It is heartening when the Indian high commissioner says Hindi has a great future in Bangladesh; I am heartened. India is one of the largest economies of the world and it will only be a matter of time when it will be the second or third largest economy after China. Being able to speak Chinese and Hindi would be a blessing for our businessmen. And learning to speak Hindi does not mean we forget Bangla, just like learning English or Arabic does not mean we love our mother tongue any less.
Like millions of others in Bangladesh, I grew up watching Hindi movies. I am glad that my daughter has learnt Hindi watching shows like “Doraemon”. I was always jealous that my father had studied Sanskrit till the eighth grade and hence could read Hindi too. My mother is filled with glee every time she sees Amitabh Bachchan on screen. But that does not mean our love for Bangla is any less. It does not mean that my bedtime stories have turned into Hindi or Urdu. But at the same time, I am glad that I can enjoy “Andaz Apna Apna” and “Dangal” with my daughter without having to translate. At the same time, I have enjoyed reading “Panta Buri,” “Hajabarala” and Zafar Iqbal’s stories to my daughter. But I cannot remember the times I wished my Urdu were better just so I could better appreciate Ghalib’s witty couplets.

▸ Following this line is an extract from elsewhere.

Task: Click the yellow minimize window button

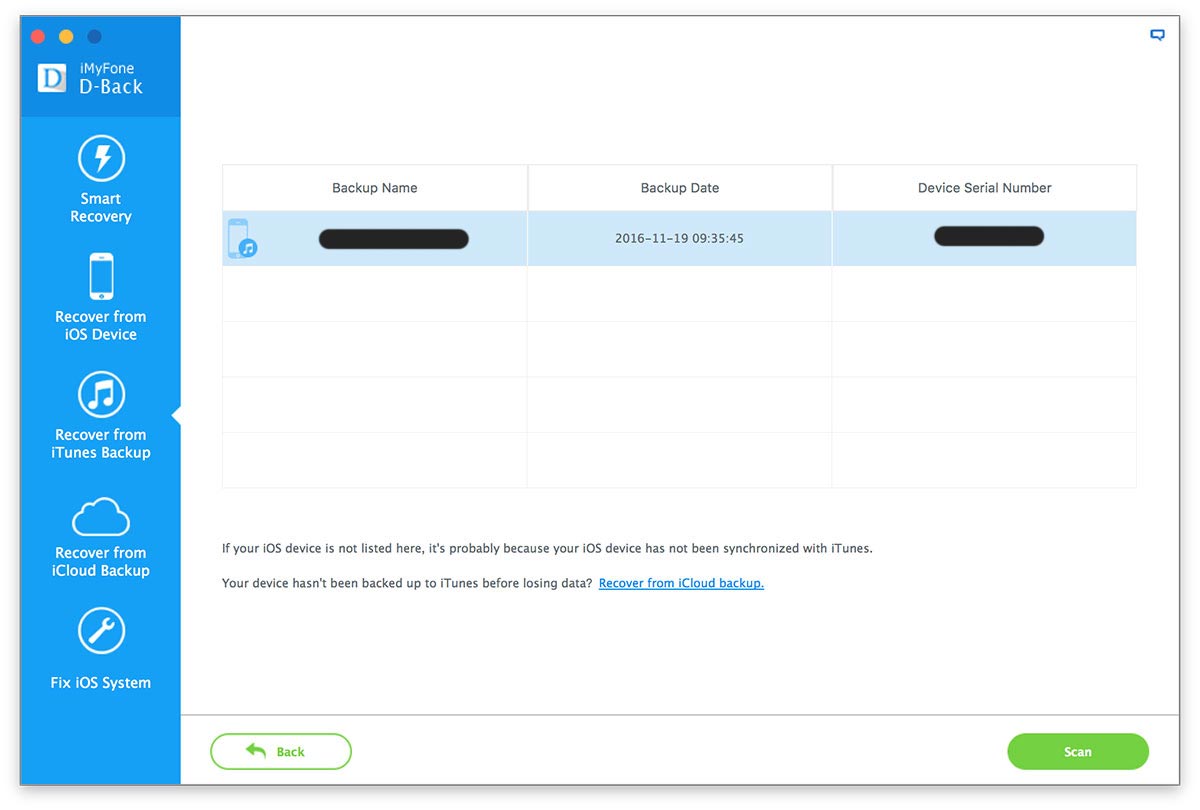Action: (x=66, y=37)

Also Read- Indian high commissioner: Hindi has bright future in Bangladesh
There is nothing wrong with learning a new language, just like there is nothing wrong with learning English and Arabic. With India set to become one of the largest economies in the world, second probably only to China, it only makes sense that we learn Hindi, if not Chinese as well. If Hindi has a great future in Bangladesh, then all the better for us. If anything, Bangladesh will have become richer.
We have already fought and won a war over our language and I am proud that both my parents were in it. No matter what the Indian high commissioner says, which he probably did rather innocently, no matter how much this government panders to India, we will never lose Bangla. Bangladesh is and forever will be the womb of Bangla. It will be in Bangladesh that the course of Bangla literature will be decided. Fortunately or unfortunately, Bangla in India is of little or no consequence.
One does not need a rocket scientist to figure out that our education system is failing us and precludes any possibility for the students to master a second language up to a reasonable degree. One has only to skim through the English question papers of the board exams to see that. Neither do the thousands of graduates from our madrasa system speak or write Arabic. Or we would not have such a problem with language in the Middle East for our expats. Now if Hindusthani (Hindi/Urdu) turns out to be a genuine second language, what is the harm?